Double-Weighting for General Covariate Shift Adaptation

This repository is the official implementation of Double-Weighting for General Covariate Shift Adaptation.

The algorithm proposed in the paper provides efficient learning for the proposed Doble-Weighting for General Covariate Shift (DW-GCS). In particular, we first compute weights $\alpha$ and $\beta$ by solving the Double-Weighting Kernel Mean Matching (DW-KMM). Then, we learn the classifier's parameters by solving the MRC using double-weighting.

Python Code

Requirements

The standard libraries required are listed in the file requirements.txt. To install these libraries using

pip

pip install -r requirements.txt

conda environment

conda create --name <environment_name> --file requirements.txt

In addition, the implementation of the proposed algorithm utilizes the MOSEK optimizer for which license can be downloaded from here.

Code

The functions in the folder Python_code folder contains experiment scripts required to replicate the experiments of the paper.

Experiment_Features.py, Experiment_PCA.py and Experiment_20News.py are the main files.
Experiment_Features.py file perform a experiment for datasets in which we artificially introduce the covariate shift based on the median of the features.
Experiment_PCA.py file perform a experiment for datasets in which we artificially introduce the covariate shift based on the median of the first principal component of the features.

[Collected data]
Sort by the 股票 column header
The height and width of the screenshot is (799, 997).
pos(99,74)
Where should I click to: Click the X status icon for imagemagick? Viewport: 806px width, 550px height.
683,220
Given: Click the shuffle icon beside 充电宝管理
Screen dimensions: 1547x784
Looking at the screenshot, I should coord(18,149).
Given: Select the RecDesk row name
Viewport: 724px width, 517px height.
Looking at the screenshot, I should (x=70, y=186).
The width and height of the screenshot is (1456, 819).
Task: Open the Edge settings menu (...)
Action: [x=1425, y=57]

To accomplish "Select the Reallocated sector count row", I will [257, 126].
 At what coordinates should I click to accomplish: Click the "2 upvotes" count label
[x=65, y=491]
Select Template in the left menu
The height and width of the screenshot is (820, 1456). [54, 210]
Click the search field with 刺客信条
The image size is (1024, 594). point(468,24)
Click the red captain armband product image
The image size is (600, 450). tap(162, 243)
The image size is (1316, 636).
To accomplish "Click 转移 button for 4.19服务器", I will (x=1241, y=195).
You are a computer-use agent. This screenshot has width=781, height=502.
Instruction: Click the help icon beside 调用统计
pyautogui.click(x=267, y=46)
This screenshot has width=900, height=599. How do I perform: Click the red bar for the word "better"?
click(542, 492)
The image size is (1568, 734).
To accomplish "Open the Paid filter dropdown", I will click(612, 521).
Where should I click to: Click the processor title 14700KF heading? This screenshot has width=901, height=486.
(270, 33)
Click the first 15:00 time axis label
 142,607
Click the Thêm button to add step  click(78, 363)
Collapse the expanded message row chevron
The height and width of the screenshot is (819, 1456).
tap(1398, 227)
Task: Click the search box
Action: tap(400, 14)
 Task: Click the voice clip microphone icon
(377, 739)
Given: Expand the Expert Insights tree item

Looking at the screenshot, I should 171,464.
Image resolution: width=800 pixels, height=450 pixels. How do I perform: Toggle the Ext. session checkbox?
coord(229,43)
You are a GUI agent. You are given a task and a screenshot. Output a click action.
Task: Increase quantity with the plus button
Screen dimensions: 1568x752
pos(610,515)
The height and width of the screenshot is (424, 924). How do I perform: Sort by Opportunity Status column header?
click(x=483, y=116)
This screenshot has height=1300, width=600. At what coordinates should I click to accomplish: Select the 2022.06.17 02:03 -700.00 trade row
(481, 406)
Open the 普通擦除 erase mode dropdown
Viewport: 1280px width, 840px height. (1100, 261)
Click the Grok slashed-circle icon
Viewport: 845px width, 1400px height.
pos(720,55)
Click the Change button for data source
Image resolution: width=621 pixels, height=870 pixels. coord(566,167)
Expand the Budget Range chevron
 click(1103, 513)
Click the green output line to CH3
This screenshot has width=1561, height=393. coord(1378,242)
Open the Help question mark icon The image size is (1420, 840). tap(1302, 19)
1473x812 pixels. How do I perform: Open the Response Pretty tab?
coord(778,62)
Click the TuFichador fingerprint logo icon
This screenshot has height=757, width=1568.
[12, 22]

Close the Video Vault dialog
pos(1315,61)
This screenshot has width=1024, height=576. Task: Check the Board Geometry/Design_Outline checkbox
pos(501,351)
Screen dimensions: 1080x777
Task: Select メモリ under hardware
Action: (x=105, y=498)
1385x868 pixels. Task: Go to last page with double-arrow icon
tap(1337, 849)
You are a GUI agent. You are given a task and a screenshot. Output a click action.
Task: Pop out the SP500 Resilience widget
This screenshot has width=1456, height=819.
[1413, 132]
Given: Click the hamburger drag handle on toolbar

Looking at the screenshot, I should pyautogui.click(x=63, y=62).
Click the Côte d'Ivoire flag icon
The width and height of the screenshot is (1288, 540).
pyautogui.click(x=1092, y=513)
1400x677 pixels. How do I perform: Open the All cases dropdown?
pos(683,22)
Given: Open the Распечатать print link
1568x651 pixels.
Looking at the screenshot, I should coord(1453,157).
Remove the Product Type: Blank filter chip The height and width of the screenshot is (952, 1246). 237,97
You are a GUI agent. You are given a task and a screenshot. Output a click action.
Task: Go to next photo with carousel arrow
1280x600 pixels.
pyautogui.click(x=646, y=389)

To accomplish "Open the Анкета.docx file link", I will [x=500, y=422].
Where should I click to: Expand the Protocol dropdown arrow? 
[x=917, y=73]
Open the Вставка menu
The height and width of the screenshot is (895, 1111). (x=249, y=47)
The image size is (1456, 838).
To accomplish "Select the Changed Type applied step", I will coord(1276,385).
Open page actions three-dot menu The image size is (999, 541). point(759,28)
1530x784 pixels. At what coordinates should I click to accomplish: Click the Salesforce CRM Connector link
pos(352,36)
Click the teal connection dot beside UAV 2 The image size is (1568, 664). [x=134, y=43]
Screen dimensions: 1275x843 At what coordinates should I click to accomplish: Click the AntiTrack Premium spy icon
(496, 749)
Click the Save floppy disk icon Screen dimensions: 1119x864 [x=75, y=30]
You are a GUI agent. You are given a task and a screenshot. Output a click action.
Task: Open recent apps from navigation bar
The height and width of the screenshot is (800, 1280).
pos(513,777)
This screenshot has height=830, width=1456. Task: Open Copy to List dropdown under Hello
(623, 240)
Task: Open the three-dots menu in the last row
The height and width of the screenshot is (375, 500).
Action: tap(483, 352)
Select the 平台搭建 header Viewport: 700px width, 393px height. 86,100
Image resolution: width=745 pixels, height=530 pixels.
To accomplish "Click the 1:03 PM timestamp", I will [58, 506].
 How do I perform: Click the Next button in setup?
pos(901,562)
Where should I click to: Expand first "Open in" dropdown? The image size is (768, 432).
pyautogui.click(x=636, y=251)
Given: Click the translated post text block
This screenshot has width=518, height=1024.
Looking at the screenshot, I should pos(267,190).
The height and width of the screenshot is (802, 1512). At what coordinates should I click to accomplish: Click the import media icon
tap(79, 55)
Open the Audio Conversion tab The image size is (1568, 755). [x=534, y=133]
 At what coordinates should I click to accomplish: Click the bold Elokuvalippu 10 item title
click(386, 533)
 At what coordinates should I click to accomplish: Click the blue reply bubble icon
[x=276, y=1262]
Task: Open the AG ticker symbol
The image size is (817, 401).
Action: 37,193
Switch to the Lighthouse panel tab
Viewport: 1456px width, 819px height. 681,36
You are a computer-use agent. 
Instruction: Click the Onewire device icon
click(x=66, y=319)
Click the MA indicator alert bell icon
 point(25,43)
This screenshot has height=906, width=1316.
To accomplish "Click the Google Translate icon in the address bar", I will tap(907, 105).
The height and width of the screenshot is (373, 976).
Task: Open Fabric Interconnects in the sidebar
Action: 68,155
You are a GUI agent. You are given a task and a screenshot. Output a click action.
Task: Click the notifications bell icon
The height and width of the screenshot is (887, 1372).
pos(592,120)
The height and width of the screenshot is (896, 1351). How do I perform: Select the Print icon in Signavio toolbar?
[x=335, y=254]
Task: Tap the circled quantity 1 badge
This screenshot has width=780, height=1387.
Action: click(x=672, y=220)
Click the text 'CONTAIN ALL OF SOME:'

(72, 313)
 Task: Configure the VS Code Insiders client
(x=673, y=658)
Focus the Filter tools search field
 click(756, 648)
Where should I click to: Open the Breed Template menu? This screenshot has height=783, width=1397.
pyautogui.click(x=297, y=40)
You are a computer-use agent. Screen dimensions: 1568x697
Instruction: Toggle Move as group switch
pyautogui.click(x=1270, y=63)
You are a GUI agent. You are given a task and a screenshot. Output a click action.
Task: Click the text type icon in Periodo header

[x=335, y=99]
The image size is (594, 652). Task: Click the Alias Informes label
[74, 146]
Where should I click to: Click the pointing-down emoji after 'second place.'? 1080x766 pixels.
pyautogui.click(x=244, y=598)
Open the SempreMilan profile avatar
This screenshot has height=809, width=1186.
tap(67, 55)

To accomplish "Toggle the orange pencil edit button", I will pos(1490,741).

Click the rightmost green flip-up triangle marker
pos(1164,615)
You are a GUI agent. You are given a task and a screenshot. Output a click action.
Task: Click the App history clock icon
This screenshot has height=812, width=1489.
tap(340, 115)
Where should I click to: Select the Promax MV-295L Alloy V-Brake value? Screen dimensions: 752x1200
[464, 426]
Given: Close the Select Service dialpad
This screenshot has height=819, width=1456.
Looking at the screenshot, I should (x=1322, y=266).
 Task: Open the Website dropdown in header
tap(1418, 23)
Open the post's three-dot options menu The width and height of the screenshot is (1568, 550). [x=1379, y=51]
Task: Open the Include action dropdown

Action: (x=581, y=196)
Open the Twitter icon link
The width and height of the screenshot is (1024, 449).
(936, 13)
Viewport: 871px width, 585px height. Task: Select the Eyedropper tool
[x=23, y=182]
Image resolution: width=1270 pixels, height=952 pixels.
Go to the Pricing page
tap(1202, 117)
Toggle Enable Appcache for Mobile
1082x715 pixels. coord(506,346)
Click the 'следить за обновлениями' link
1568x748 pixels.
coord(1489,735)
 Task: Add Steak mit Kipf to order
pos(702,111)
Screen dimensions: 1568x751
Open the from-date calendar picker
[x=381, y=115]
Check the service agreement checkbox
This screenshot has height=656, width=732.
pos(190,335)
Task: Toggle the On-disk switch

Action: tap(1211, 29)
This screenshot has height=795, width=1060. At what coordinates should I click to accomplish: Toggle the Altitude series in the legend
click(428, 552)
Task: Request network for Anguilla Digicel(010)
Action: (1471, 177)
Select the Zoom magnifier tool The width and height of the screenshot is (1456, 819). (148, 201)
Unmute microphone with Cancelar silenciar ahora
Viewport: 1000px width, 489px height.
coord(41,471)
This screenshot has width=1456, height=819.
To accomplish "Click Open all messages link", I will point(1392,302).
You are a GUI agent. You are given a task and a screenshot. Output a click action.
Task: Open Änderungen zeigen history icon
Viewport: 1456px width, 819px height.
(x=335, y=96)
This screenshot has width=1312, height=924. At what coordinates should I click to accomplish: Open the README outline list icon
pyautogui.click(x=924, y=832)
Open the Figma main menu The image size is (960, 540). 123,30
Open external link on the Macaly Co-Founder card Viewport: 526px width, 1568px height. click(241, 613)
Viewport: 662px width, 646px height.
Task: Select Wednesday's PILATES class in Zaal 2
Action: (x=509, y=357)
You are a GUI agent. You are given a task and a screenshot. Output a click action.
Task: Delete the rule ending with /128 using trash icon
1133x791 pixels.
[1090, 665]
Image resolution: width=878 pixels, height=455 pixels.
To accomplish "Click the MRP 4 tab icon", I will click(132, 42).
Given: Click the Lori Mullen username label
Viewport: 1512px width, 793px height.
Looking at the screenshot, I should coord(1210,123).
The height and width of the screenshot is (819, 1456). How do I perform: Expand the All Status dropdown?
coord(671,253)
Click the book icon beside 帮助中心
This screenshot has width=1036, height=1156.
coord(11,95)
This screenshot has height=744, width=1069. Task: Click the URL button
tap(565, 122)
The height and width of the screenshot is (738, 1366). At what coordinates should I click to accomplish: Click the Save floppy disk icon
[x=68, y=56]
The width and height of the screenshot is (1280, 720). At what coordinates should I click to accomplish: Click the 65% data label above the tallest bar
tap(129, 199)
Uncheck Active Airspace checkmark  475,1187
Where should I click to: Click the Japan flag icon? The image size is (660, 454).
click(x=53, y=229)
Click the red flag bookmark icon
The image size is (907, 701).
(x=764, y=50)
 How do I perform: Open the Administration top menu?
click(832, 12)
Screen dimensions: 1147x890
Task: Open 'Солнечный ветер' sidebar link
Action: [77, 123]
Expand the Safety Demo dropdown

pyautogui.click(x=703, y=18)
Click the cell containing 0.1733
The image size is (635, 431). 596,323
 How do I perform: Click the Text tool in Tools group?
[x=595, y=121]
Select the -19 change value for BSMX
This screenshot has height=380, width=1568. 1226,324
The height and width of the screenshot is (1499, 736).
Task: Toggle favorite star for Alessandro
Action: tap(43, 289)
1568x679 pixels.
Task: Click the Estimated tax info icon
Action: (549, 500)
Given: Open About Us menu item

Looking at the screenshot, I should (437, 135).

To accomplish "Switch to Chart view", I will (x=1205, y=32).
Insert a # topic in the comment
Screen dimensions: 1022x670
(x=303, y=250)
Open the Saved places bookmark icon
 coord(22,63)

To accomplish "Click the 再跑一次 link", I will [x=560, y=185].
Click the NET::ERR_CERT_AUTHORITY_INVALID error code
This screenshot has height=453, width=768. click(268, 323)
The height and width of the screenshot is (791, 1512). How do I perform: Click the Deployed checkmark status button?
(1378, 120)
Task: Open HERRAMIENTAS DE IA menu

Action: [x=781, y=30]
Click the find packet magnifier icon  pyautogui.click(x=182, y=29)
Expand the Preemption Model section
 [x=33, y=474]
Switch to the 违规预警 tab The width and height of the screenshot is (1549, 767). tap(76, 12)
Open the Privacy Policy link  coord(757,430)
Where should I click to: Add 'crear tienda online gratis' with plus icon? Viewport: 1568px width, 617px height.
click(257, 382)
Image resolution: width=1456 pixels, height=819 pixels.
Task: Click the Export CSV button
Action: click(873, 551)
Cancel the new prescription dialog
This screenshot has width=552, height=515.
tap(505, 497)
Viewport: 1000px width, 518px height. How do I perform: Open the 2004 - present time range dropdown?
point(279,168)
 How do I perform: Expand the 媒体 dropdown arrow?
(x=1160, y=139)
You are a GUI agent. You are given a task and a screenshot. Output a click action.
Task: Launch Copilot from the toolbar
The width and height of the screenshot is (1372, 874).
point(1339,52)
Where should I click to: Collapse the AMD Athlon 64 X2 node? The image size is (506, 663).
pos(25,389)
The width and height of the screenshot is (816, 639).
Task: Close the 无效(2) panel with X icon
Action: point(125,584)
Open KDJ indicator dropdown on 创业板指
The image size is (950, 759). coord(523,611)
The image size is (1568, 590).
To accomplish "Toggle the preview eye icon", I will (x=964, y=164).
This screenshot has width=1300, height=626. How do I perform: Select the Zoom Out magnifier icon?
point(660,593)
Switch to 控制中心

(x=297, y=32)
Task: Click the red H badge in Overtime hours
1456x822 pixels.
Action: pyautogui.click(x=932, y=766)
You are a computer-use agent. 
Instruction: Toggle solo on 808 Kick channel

== Things to do ==
(A) Copy the repository description on Double-Weighting for General Covariate Shift Adaptation exactly as it appears, from its title through its last line.
(B) Repeat a section of the listing word for word. Begin at the line that contains "Select Template in the left menu", and stop after the line that contains "The image size is (600, 450). tap(162, 243)".

== Solutions for each task ==
(A)
Double-Weighting for General Covariate Shift Adaptation

This repository is the official implementation of Double-Weighting for General Covariate Shift Adaptation.

The algorithm proposed in the paper provides efficient learning for the proposed Doble-Weighting for General Covariate Shift (DW-GCS). In particular, we first compute weights $\alpha$ and $\beta$ by solving the Double-Weighting Kernel Mean Matching (DW-KMM). Then, we learn the classifier's parameters by solving the MRC using double-weighting.

Python Code

Requirements

The standard libraries required are listed in the file requirements.txt. To install these libraries using

pip

pip install -r requirements.txt

conda environment

conda create --name <environment_name> --file requirements.txt

In addition, the implementation of the proposed algorithm utilizes the MOSEK optimizer for which license can be downloaded from here.

Code

The functions in the folder Python_code folder contains experiment scripts required to replicate the experiments of the paper.

Experiment_Features.py, Experiment_PCA.py and Experiment_20News.py are the main files.
Experiment_Features.py file perform a experiment for datasets in which we artificially introduce the covariate shift based on the median of the features.
Experiment_PCA.py file perform a experiment for datasets in which we artificially introduce the covariate shift based on the median of the first principal component of the features.

(B)
Select Template in the left menu
The height and width of the screenshot is (820, 1456). [54, 210]
Click the search field with 刺客信条
The image size is (1024, 594). point(468,24)
Click the red captain armband product image
The image size is (600, 450). tap(162, 243)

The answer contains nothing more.